A primeira picape derivada do Uno chegou em 1988, chamada de Fiorino Pickup e sua versão fechada, batizada de Fiorino Furgão. Mas, em 1994, vieram as alterações técnicas e mecânicas que fizeram da família de trabalho Fiorino se transformar nas picapinhas que são sucesso até hoje em nosso mercado: foi aumentada a distância entre-eixos e, sucessivamente, o volume da caçamba e a suspensão traseira passou a ser feita através de eixo-rígido com feixes de molas longitudinais. Além de poder transportar mais carga, a nova suspensão reduziu sobremaneira o período e o custo de manutenção, fatores muito desejados para veículos de trabalho.
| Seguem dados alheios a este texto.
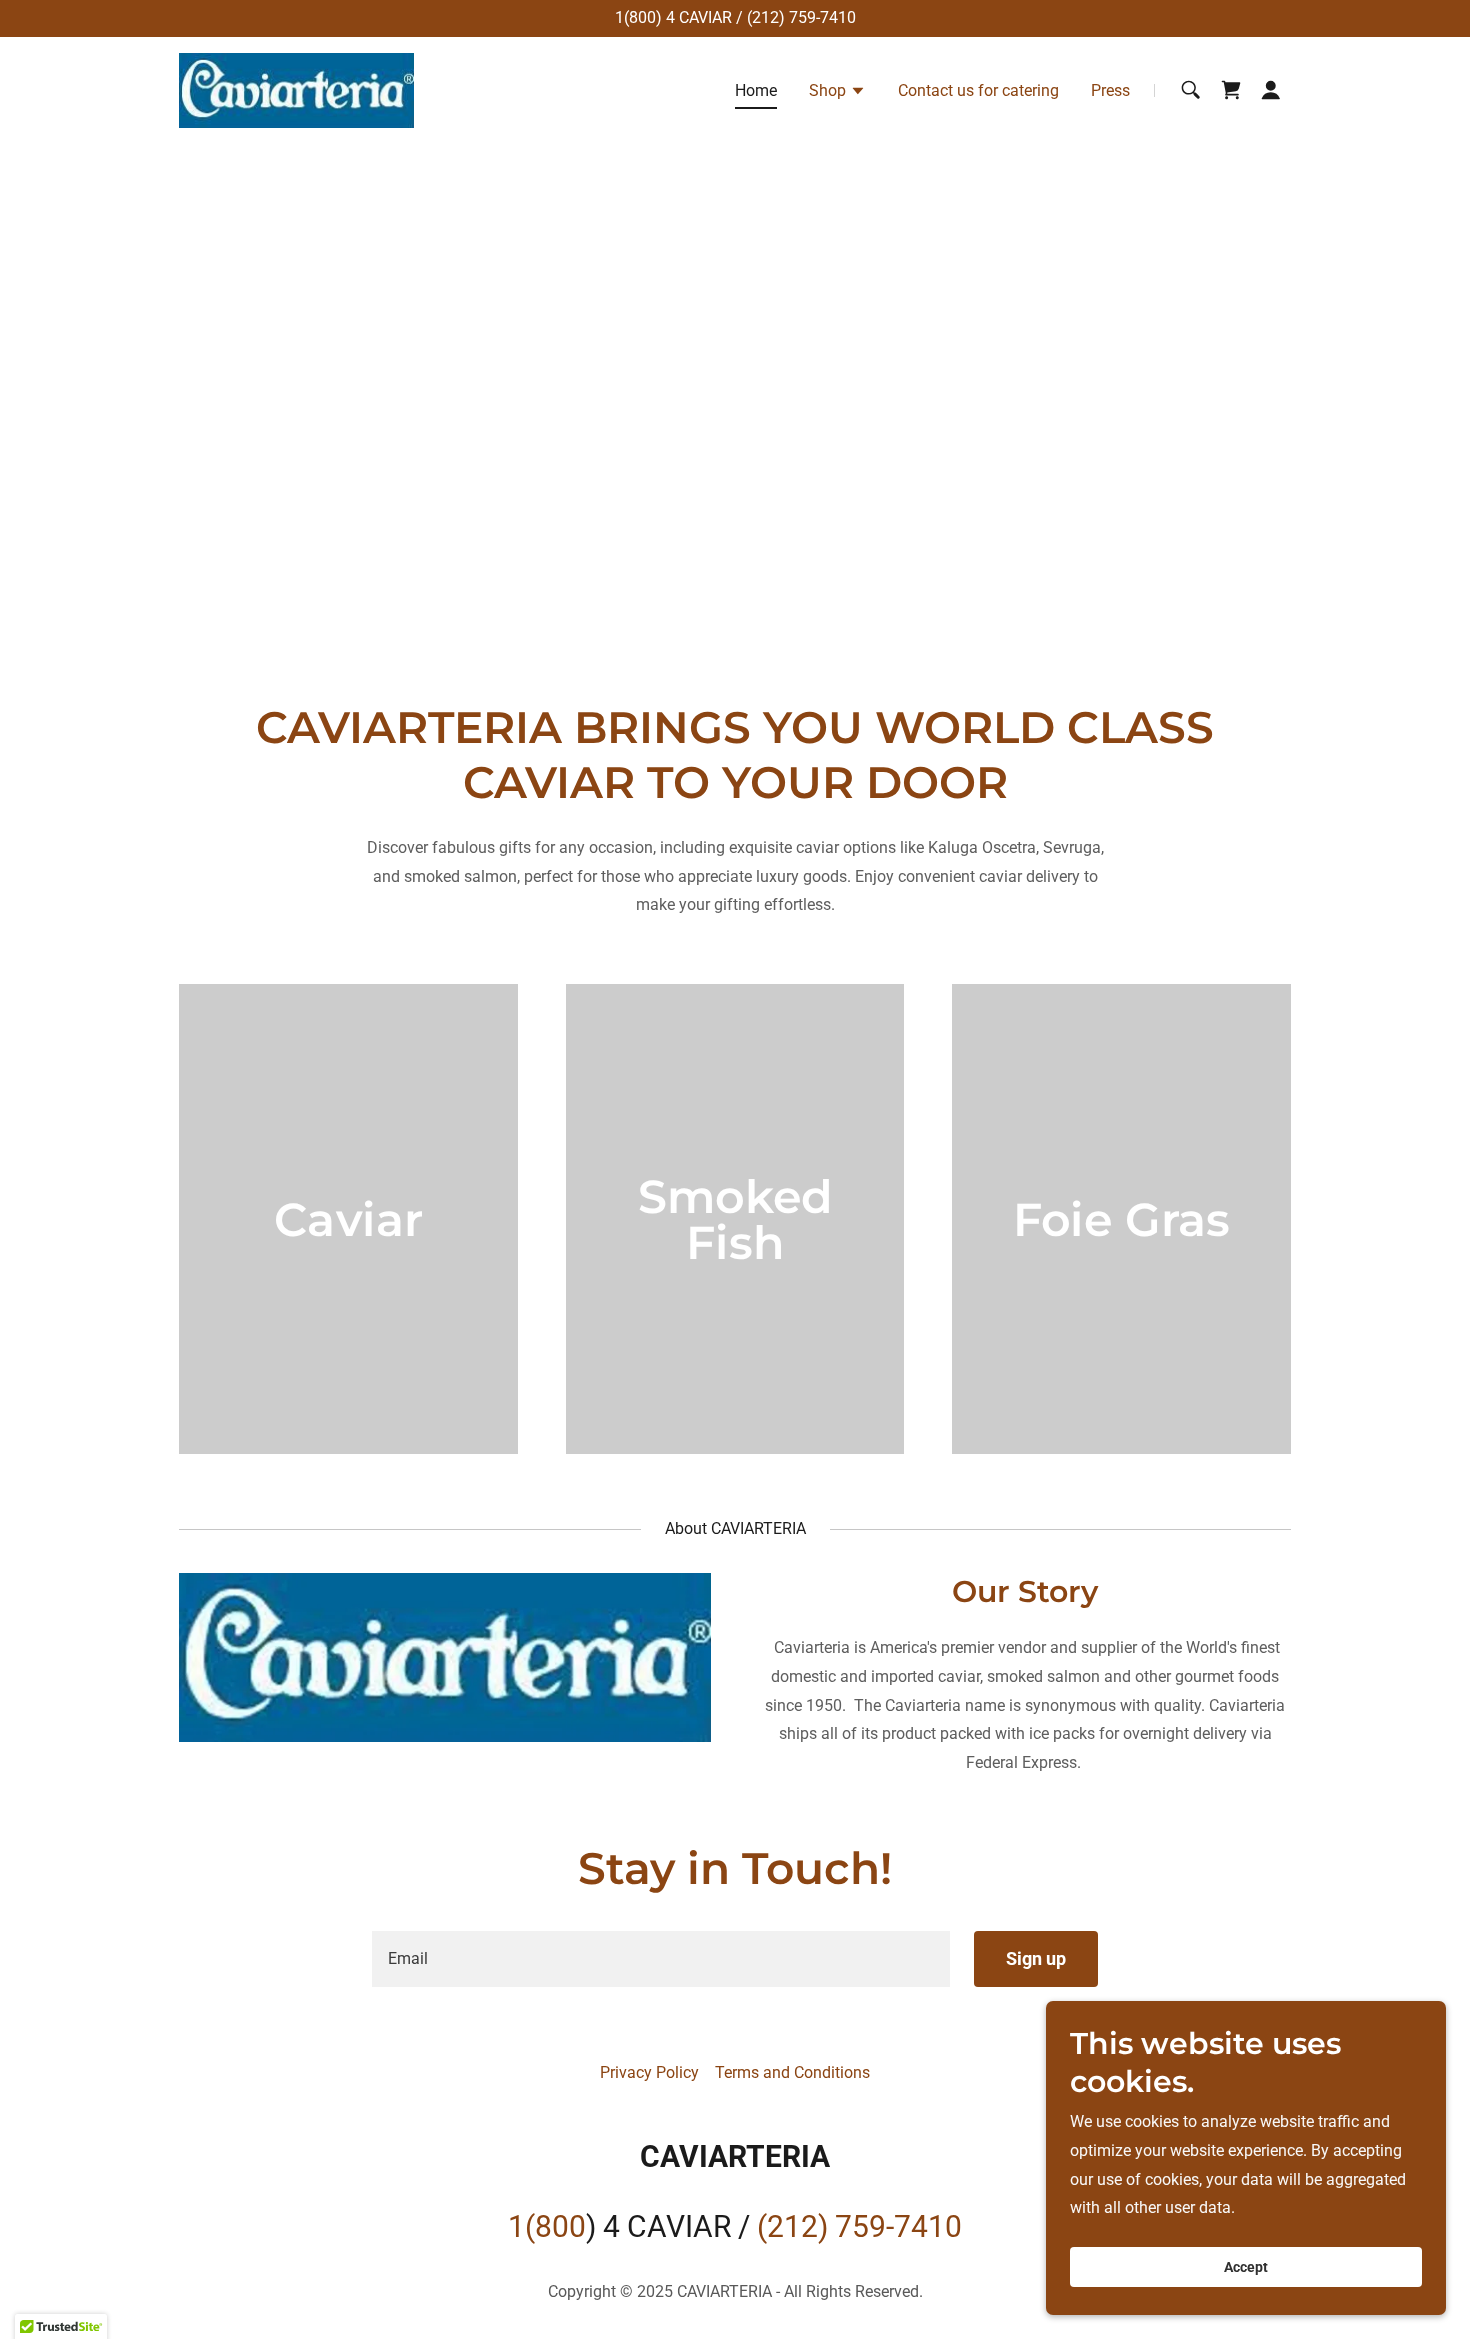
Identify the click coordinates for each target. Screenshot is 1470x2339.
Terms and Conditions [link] (792, 2072)
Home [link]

A Trekking que avaliamos na pista de testes da Fiat é de 1996. Era equipada com o motor 1.5 Fiasa de 76 cv, que se destacava pelo bom torque que surgia desde as baixas rotações. Essa versão se sobressaía na família das picapes pelas suspensões mais elevadas, o que permitia seu tráfego mais fácil por estradas esburacadas e sem pavimento. Além disso, essa picapinha possuía um acabamento mais refinado e era destinada a um público jovem, que poderia curtir aventuras nos finais de semana. As faixas laterais davam um ar descolado.
Tempra Ouro 16V
Quando o Tempra chegou ao mercado brasileiro, em 1991, trouxe inovações até então inéditas para carros de seu porte. Uma das importantes novidades eram as suspensões completamente independentes nas quatro rodas. Um avanço que permitia uma dinâmica do carro não vista em seus concorrentes. O mercado de importados estava se abrindo nessa época, e o conceito das suspensões independentes chegavam com os últimos modelos importados, bem mais caros que o Tempra.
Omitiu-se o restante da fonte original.